──────── Article

Plaintiff now argues that the trial court committed error requiring reversal by dismissing
her complaint, with prejudice. This Court reviews a trial court’s decision on a motion for
summary disposition de novo. Maiden v Rozwood, 461 Mich 109, 118; 597 NW2d 817 (1999).
A motion for summary disposition brought under MCR 2.116(C)(8) tests the legal sufficiency of
the pleadings, and should be granted when the complaint is so legally deficient that recovery
would be impossible, even if all well-pleaded facts are taken as true and viewed in the light most
favorable to the non-moving party. Id. at 119. Accordingly, only the pleadings may be
considered by the trial court when deciding a motion for summary disposition under MCR
2.116(C)(8). Id. at 119-120.
As an initial matter, we note that plaintiff fails to support her claims on appeal with either
statutes or case law. In fact, plaintiff does not cite even one statute or case, published or
unpublished, in her entire brief on appeal. Indeed, in her brief, plaintiff merely reiterates her
conclusory, nonspecific allegations against defendant. An appellant may not merely announce
[her] position and leave it to this Court to discover and rationalize the basis for [her] claims, nor
may [she] give only cursory treatment with little or no citation of supporting authority.” Kubicki
v Mtg Electronic Registration Sys, 292 Mich App 287, 291; 807 NW2d 433 (2011) (citation and
quotation marks omitted). Therefore, plaintiff has abandoned her claims on appeal. Regardless,
we address plaintiff’s claims on the merits, although we do not find them to be persuasive.

────────────────
──────── Record list

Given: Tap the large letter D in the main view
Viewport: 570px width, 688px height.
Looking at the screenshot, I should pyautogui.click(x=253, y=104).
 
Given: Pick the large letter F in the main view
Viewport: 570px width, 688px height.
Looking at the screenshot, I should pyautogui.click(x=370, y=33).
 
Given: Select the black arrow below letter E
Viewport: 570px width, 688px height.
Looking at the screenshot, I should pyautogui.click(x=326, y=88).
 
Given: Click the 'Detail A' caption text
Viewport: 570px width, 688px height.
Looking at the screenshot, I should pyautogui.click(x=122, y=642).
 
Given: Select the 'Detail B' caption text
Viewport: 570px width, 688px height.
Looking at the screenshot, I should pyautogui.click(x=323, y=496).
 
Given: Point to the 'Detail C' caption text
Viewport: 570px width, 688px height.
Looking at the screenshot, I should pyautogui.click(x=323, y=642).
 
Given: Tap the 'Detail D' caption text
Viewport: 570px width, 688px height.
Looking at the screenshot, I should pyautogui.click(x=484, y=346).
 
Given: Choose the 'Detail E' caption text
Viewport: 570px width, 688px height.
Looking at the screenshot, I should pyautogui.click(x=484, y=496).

────────────────

- _To be done_:
a) Print the part of the court opinion that opens with the words containing "As an initial" and closes with "to be persuasive.".
b) Answer these questions about the court opinion:
(i) Under what standard does the Court review a trial court's decision on a motion for summary disposition?
(ii) How many statutes or cases does the plaintiff cite in her entire brief on appeal?
(iii) Which case does the opinion quote for the rule that an appellant may not merely announce her position and leave it to the Court to rationalize the basis for her claims?
c) Continue the court opinion from where it stops.

- _Outputs_:
a)
As an initial matter, we note that plaintiff fails to support her claims on appeal with either
statutes or case law. In fact, plaintiff does not cite even one statute or case, published or
unpublished, in her entire brief on appeal. Indeed, in her brief, plaintiff merely reiterates her
conclusory, nonspecific allegations against defendant. An appellant may not merely announce
[her] position and leave it to this Court to discover and rationalize the basis for [her] claims, nor
may [she] give only cursory treatment with little or no citation of supporting authority.” Kubicki
v Mtg Electronic Registration Sys, 292 Mich App 287, 291; 807 NW2d 433 (2011) (citation and
quotation marks omitted). Therefore, plaintiff has abandoned her claims on appeal. Regardless,
we address plaintiff’s claims on the merits, although we do not find them to be persuasive.

b)
(i) De novo.
(ii) Not one.
(iii) Kubicki v Mtg Electronic Registration Sys, 292 Mich App 287 (2011).

c)
Plaintiff first argues that the trial court erroneously dismissed her wrongful termination
claim. Plaintiff claims that pursuant to the Flint Community Schools Corps Member Handbook,
she should have been disciplined for any wrongdoing prior to being terminated.
However, plaintiff conceded before the trial court that she was not employed by
defendant. Rather, plaintiff admitted that CNCS was the only entity with the authority to
terminate her status as an AmeriCorps VISTA member.1 Indeed, plaintiff’s claim for wrongful
termination rested on the nonlegal theory that “[s]omebody have [sic] to communicate with
[CNCS] and give them some negative feedback in order for them to terminate me.” Further, it is
well established in Michigan jurisprudence that to sustain a wrongful termination action, some
employment relationship must have existed. See, for example, Wurtz v Beecher Metro Dist, 495
Mich 242, 249-250; 848 NW2d 121 (2014) (a contract employee cannot make a wrongful
discharge claim after the contract lapsed because no employment relationship exists); Landin v
Healthsource Saginaw, Inc, 305 Mich App 519, 523; 854 NW2d 152 (2014) (when an at-will
1
We note that although plaintiff argues that the Flint Community Schools Corps Member
Handbook “confirms” that defendant was “responsible for termination,” the Handbook actually
states, in no uncertain terms, that “only CNCS reserves the right to remove members from
service.”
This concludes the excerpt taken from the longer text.